Sound Ranking Using Auditory Sparse-Code Representations
Venue
ICML 2009 Workshop on Sparse Method for Music Audio
Publication Year
2009
Authors
Martin Rehn, Richard F. Lyon, Samy Bengio, Thomas C. Walters, Gal Chechik
BibTeX
Abstract
The task of ranking sounds from text queries is a good test application for
machine-hearing techniques, and particularly for comparison and evaluation of
alternative sound representations in a large-scale setting.
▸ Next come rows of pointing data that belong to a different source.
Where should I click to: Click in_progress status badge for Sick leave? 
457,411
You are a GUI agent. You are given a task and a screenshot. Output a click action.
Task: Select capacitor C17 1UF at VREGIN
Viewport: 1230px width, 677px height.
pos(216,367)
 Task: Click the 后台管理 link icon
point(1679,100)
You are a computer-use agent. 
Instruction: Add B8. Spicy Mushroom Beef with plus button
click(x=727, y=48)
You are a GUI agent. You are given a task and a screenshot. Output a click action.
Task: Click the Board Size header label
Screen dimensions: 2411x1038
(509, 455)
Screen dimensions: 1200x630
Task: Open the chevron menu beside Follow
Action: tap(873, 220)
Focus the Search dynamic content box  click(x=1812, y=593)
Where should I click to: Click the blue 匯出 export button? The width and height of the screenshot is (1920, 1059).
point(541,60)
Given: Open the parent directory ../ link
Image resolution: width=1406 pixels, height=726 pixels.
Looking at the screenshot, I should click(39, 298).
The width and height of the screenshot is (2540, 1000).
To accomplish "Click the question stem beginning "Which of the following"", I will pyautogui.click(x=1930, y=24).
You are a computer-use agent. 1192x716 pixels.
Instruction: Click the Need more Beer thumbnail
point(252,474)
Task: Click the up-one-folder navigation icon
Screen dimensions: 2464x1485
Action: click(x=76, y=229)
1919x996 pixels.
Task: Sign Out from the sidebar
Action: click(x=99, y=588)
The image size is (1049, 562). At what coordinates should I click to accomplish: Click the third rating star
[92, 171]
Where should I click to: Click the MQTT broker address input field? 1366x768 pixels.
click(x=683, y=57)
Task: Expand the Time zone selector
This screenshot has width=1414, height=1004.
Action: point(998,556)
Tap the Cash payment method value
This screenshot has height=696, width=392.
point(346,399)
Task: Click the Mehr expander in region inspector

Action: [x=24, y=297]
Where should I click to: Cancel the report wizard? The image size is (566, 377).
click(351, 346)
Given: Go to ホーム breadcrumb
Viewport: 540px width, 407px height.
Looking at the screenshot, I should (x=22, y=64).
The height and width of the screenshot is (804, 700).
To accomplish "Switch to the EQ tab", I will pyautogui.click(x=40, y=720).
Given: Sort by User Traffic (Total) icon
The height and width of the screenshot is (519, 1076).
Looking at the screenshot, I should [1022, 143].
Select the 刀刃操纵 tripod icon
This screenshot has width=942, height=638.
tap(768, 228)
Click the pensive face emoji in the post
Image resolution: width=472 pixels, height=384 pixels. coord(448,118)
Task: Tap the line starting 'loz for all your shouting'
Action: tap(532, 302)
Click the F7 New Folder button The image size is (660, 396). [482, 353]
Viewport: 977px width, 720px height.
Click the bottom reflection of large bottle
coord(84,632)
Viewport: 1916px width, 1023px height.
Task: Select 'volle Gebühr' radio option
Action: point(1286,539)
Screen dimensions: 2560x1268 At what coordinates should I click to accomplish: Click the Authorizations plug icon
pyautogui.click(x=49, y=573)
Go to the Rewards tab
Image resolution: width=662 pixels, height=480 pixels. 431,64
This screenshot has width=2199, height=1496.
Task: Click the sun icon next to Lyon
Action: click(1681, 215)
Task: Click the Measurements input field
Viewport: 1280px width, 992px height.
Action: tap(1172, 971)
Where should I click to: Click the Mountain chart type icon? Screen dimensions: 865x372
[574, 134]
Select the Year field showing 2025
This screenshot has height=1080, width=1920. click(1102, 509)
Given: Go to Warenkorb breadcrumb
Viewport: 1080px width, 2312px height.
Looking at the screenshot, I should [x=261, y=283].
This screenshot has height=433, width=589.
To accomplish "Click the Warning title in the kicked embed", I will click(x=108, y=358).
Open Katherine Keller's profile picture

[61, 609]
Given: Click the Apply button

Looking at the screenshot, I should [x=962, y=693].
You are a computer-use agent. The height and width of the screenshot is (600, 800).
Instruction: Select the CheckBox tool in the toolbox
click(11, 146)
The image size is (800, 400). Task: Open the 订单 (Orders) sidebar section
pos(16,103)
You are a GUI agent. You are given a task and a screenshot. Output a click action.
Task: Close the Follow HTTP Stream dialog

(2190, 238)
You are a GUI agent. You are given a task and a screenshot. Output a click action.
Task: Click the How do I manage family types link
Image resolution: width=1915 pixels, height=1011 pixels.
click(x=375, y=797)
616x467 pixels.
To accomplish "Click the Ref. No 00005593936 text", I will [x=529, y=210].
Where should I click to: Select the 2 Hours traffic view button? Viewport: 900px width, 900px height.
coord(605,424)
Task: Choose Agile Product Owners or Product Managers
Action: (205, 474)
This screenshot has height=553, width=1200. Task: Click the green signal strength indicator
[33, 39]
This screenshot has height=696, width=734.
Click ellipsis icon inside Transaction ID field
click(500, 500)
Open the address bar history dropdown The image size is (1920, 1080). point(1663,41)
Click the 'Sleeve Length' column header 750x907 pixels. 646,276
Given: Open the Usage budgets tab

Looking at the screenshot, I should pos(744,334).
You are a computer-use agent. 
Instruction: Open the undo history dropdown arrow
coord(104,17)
We have adapted a
machine-vision system, ``passive-aggressive model for image retrieval'' (PAMIR),
which efficiently learns, using a ranking-based cost function, a linear mapping
from a very large sparse feature space to a large query-term space. Using this
system allows us to focus on comparison of different auditory front ends and
different ways of extracting sparse features from high-dimensional auditory images.
In addition to two main auditory-image models, we also include and compare a family
of more conventional MFCC front ends. The experimental results show a significant
advantage for the auditory models over vector-quantized MFCCs. The two auditory
models tested use the adaptive pole-zero filter cascade (PZFC) auditory filterbank
and sparse-code feature extraction from stabilized auditory images via multiple
vector quantizers. The models differ in their implementation of the strobed
temporal integration used to generate the stabilized image. Using ranking
precision-at-top-k performance measures, the best results are about 70% top-1
precision and 35% average precision, using a test corpus of thousands of sound
files and a query vocabulary of hundreds of words.